Tanzania’s quest for a more multipolar set of alliances extends into the realm of security cooperation. Historically non-aligned and averse to entangling defence pacts, Tanzania under CCM has nonetheless maintained a small, professional military and participated in international peacekeeping. In recent years, however, the country has diversified its security partners, notably deepening ties with both China and India in a clear bid to recalibrate strategic dependencies. On the face of it, these two relationships might seem incongruous – one with a communist superpower and the other with a fellow democracy – but Tanzania approaches them with the same pragmatic ethos: accept support and training from all sides, avoid exclusive reliance on any one patron, and leverage the interest of each to extract benefits from the other.
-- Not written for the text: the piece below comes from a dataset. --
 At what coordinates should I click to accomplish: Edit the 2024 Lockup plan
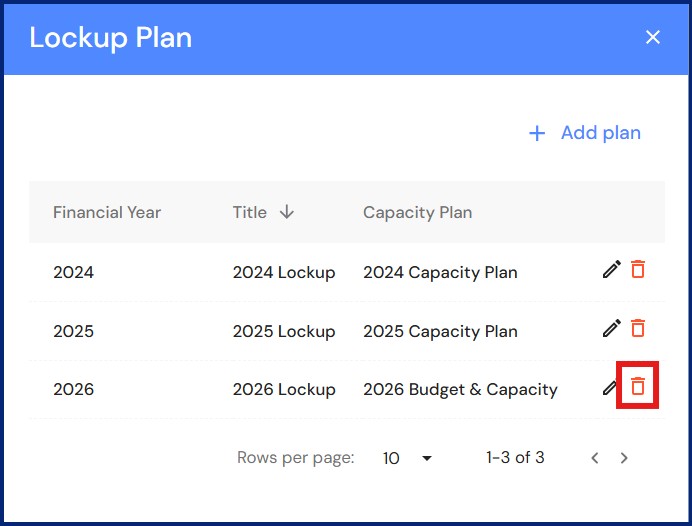[x=611, y=269]
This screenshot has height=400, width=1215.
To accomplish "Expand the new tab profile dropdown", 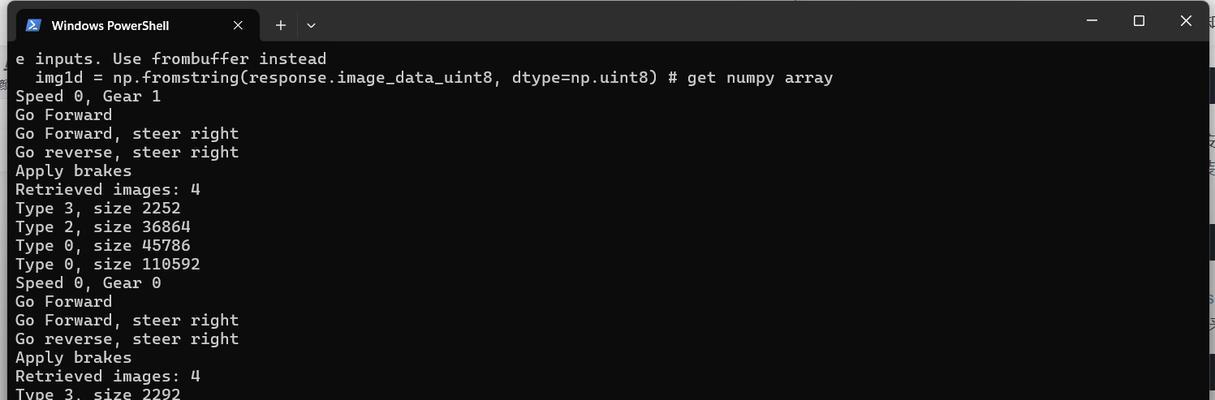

China’s security engagement with Tanzania has grown especially visible. In 2024, the two countries (together with Mozambique) conducted their largest joint military exercise to date, dubbed Peace Unity 2024, on Tanzanian soil. This exercise, the fourth of its kind between the People’s Liberation Army and the Tanzanian People’s Defence Force, involved extensive counter-terror drills on land and sea and even saw China deploying heavy equipment and naval assets to East Africa on an unprecedented scale. The spectacle underscored Beijing’s commitment to being a key security partner for Tanzania – a relationship that harkens back to the 1960s when China armed and trained the liberation-era military, but which now is firmly focused on modern strategic interests. Chinese and Tanzanian officials spoke of “deepening mutual trust” and working “shoulder to shoulder” in the fight against threats. Clearly, China views Tanzania as an anchor for its Indian Ocean ambitions, and Tanzania welcomes the advanced hardware and training that come with that. At the same time, Tanzanian leaders are careful to frame this not as an alliance but as part of a broader non-aligned stance. Even as Chinese naval ships visit Dar es Salaam and a Chinese-funded National Defence College quietly shapes a generation of Tanzanian officers, the government maintains cordial defence ties with other powers. This is the realpolitik of values in action again: Tanzania embraces China’s doctrine of non-interference and south-south solidarity (values appealing to the nationalist wing), but ultimately it is the very tangible realpolitik benefit – military capability and an alternative to Western aid – that drives the partnership.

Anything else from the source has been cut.